Fabien Roger comments on Auditing LMs with counterfactual search: a tool for control and ELK

Fabien Roger 22 Feb 2024 17:11 UTC
2 points
0
I think what you’re saying about modifying samples is that we have a dense reward here, i.e. logP(x’|x) - logP(x’), that can be cheaply evaluated for any token-level change? This makes exploration faster compared to the regular critique/debate setting where dense rewards can only be noisily estimated as e.g. in an advantage function.
This is not what I meant. Regularization terms (e.g. KL divergence) are almost always dense anyway. I was pointing out that you have the classic RL problem of only having one “real” reward information (y’|x’) per trajectory.

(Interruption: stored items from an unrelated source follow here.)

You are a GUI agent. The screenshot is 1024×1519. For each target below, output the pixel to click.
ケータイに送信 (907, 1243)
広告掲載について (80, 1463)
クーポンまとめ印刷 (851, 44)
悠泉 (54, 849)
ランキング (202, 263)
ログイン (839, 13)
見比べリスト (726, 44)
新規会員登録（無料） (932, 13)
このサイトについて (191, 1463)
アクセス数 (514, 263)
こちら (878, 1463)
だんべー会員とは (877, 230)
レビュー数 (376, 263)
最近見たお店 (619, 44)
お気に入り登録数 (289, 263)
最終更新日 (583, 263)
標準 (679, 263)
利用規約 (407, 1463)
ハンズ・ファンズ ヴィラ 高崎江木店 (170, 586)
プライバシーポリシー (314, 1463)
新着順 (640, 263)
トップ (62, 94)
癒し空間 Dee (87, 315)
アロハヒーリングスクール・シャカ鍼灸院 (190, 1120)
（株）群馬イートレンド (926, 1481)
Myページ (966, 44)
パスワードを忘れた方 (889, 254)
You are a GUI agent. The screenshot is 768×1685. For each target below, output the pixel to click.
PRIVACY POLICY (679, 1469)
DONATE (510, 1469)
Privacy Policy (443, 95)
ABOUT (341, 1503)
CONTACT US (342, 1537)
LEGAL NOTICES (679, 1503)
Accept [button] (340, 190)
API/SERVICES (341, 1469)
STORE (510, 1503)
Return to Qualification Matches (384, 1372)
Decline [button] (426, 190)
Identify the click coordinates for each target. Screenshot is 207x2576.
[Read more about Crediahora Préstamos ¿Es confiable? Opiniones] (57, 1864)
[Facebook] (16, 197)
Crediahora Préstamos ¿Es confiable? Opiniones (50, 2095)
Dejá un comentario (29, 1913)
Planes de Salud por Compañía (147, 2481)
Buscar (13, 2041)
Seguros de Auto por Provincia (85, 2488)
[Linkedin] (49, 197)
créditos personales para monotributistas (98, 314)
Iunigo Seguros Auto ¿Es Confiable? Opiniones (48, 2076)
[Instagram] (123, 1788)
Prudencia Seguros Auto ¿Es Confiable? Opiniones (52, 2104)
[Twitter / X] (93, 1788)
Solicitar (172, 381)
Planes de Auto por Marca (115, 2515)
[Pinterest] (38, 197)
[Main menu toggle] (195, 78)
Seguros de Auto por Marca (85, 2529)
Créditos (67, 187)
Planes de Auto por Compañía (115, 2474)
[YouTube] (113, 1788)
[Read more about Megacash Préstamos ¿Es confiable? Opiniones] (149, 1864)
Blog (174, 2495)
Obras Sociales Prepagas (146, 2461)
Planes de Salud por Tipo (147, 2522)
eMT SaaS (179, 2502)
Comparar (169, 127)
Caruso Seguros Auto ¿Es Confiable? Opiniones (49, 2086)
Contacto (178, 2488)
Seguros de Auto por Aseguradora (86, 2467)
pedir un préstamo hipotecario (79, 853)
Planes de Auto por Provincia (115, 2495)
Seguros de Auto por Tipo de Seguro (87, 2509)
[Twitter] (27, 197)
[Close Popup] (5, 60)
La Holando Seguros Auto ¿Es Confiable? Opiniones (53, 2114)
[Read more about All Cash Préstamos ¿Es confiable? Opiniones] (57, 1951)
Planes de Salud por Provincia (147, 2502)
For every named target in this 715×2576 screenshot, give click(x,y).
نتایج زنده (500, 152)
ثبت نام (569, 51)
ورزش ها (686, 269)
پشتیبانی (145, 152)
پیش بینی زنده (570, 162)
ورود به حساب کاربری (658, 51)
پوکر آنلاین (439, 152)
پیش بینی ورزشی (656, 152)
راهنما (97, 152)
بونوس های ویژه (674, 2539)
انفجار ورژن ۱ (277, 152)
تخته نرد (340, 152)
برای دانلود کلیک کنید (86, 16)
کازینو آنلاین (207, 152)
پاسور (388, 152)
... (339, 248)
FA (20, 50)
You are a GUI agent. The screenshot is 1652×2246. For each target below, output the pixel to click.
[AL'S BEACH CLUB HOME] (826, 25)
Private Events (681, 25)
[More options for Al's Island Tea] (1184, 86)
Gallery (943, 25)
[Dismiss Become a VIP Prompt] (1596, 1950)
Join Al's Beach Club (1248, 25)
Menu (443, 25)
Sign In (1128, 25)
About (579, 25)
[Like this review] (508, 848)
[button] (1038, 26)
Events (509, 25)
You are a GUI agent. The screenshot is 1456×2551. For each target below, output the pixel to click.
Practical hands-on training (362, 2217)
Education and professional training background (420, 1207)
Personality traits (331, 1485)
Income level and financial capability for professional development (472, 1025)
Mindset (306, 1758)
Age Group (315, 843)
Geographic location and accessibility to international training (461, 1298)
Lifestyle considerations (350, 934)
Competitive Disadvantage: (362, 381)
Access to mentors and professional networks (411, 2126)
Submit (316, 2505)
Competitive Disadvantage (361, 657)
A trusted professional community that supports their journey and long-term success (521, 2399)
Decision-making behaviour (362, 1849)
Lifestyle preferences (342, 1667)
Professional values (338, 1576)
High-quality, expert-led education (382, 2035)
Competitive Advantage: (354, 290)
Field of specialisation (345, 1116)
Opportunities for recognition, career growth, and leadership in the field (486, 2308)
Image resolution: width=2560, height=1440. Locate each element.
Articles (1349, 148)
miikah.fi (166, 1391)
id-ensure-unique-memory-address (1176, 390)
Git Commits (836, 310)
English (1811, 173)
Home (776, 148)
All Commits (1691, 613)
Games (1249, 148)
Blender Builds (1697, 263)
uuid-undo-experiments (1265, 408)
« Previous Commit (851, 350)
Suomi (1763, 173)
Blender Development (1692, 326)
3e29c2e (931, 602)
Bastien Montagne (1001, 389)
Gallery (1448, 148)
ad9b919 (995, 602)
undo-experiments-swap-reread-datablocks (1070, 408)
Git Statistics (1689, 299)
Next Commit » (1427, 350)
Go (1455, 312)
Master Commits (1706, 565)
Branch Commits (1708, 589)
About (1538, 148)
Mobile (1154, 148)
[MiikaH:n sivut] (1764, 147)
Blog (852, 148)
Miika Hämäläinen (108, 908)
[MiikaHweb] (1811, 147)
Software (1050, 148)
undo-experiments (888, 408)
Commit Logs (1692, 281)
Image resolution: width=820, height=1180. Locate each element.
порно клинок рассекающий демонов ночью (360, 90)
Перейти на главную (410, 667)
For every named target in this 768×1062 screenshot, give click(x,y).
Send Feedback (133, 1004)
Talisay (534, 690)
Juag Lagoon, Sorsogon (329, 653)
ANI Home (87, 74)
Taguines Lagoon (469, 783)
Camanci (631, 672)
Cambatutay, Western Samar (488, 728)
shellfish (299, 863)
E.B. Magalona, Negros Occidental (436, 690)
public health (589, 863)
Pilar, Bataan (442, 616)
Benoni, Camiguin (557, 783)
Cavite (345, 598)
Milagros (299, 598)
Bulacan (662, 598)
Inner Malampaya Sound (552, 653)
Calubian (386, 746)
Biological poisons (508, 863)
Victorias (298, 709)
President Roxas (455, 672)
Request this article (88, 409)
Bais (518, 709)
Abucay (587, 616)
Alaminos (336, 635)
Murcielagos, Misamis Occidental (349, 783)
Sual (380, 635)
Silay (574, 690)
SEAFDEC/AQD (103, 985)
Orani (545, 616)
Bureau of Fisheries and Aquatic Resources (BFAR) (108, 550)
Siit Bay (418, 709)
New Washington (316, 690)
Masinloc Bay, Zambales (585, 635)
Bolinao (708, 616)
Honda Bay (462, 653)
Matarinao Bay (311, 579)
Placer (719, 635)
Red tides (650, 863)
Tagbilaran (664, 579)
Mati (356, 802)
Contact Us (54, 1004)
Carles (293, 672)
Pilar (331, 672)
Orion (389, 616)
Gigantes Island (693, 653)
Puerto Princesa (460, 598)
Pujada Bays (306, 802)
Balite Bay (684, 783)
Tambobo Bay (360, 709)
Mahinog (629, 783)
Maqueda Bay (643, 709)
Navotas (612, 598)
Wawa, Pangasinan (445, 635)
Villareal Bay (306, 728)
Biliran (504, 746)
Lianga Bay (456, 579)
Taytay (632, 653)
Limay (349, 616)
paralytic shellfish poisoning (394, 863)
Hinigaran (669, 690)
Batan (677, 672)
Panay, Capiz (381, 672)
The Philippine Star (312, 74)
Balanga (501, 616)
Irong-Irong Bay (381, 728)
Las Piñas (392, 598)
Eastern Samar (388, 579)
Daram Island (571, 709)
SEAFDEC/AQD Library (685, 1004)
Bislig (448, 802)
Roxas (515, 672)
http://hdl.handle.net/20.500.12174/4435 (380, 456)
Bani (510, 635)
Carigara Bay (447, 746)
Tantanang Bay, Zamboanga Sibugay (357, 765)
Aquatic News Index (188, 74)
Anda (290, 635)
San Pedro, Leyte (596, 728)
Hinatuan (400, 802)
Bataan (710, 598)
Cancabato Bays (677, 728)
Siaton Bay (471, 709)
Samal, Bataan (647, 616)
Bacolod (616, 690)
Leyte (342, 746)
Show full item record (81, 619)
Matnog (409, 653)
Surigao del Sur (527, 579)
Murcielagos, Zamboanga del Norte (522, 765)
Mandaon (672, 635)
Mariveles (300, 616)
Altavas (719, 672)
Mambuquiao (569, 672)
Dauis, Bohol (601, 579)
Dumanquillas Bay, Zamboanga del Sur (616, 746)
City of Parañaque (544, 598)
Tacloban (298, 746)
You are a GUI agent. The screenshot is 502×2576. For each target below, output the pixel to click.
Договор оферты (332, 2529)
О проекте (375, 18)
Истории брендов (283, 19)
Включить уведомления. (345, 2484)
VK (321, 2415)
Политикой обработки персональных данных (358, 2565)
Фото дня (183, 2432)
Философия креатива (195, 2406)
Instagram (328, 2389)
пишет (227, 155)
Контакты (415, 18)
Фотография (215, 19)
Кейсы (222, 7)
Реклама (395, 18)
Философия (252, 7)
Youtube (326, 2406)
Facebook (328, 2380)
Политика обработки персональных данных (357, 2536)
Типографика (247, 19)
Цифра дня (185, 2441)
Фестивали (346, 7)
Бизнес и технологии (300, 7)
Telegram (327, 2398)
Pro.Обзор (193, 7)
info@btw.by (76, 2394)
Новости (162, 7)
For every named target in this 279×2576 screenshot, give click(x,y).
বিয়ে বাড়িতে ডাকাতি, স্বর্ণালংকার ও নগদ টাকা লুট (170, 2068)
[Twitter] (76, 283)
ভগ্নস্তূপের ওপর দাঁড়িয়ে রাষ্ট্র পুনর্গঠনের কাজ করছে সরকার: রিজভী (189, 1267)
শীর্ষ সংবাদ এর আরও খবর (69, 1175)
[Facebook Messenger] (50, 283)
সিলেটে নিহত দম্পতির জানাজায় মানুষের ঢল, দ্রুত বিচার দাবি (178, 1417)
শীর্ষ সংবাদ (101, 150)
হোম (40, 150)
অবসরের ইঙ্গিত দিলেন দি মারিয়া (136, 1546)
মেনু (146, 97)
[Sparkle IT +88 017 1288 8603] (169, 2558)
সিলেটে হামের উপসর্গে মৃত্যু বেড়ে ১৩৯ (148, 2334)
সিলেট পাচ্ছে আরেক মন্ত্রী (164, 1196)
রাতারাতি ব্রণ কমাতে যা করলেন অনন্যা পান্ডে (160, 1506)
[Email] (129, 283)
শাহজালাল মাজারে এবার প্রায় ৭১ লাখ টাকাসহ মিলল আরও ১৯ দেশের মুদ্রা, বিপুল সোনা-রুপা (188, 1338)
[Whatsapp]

About the ontology mismatch stuff, I think the core idea is not logP(x’|x) - logP(x’), but the idea about how you use sample-level exploration to spot contradictions and use that to update the predictor of y. I think this is a potentially cool and under-explored idea (though I’m not sure if it is applicable beyond the kind of “near-miss false negative results” from your code example). A follow-up post I would find very interesting would flesh out exactly how this training works, detail a broader range of situations where it is useful, and demonstrate that it works in a toy setting.
- Jacob Pfau 22 Feb 2024 19:48 UTC
  1 point
  0
  Parent
  Ah I see, you’re right there.
  
  Agreed that a lot will hinge on the training details working out. I plan to look into this.